## What the exercise asks
Entries follow. Give back exactly the lines starting at the one containing "Given: Open the מוצרים products menu label" and ending at the one containing "Viewport: 1900px width, 972px height.", and no other lines.

Start of Records

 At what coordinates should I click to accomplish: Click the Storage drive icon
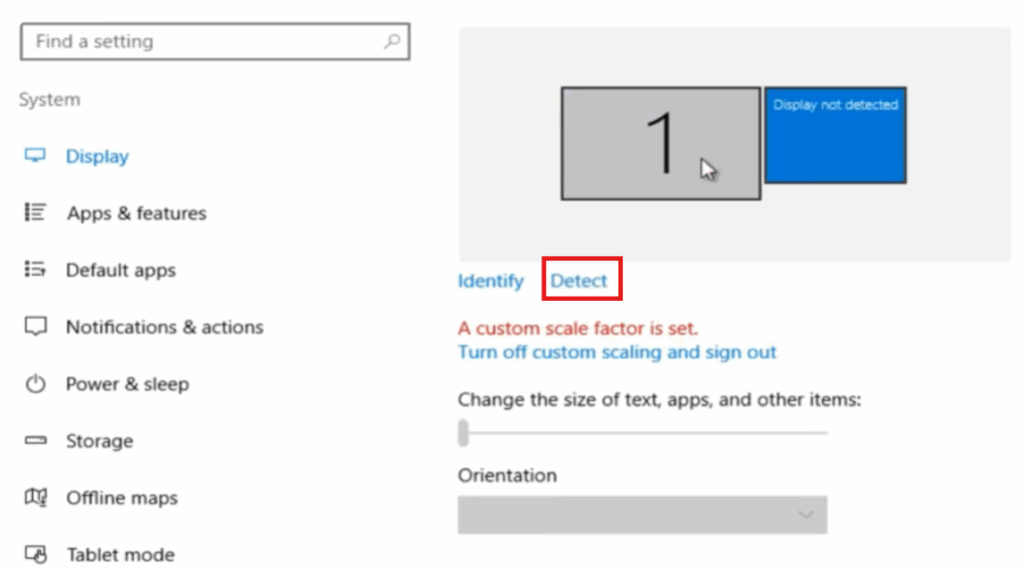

End of Records
Start of Records

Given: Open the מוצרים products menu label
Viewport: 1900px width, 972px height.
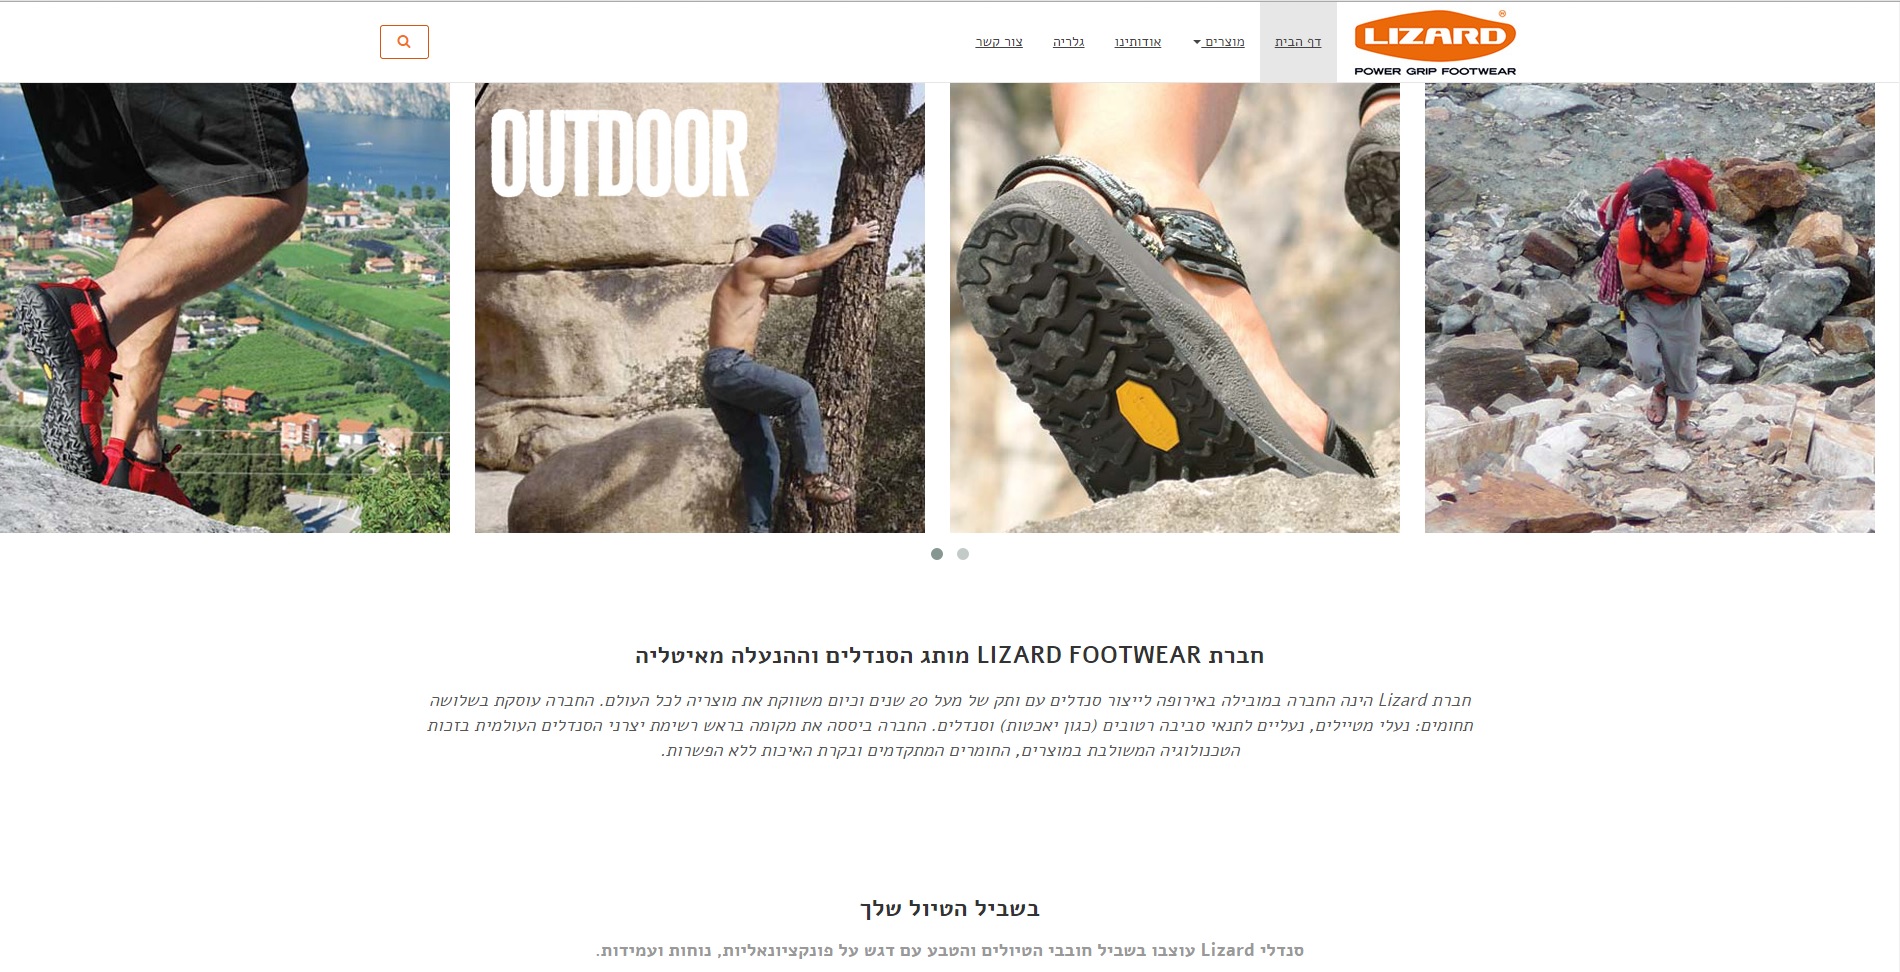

End of Records
Start of Records

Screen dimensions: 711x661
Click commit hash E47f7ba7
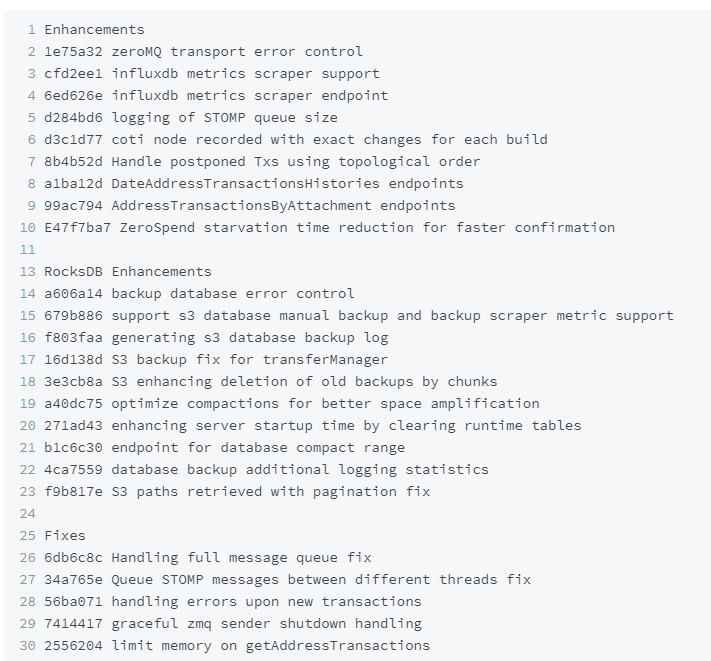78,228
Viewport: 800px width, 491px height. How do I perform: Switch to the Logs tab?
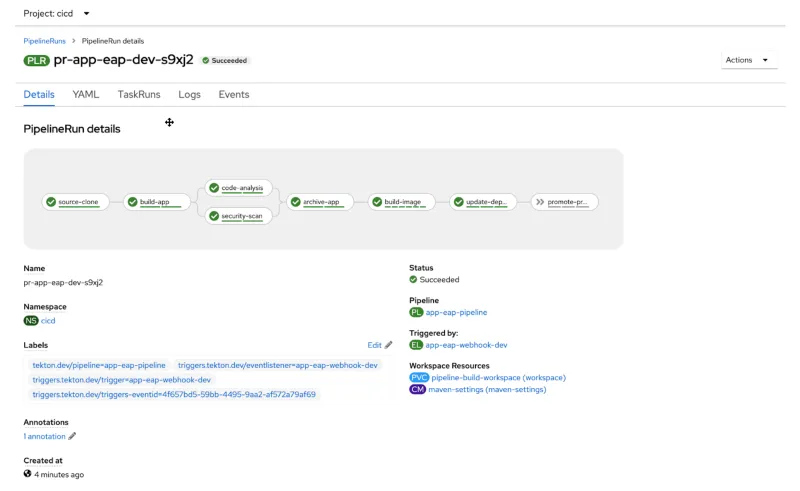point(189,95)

End of Records

## Result below
Given: Open the מוצרים products menu label
Viewport: 1900px width, 972px height.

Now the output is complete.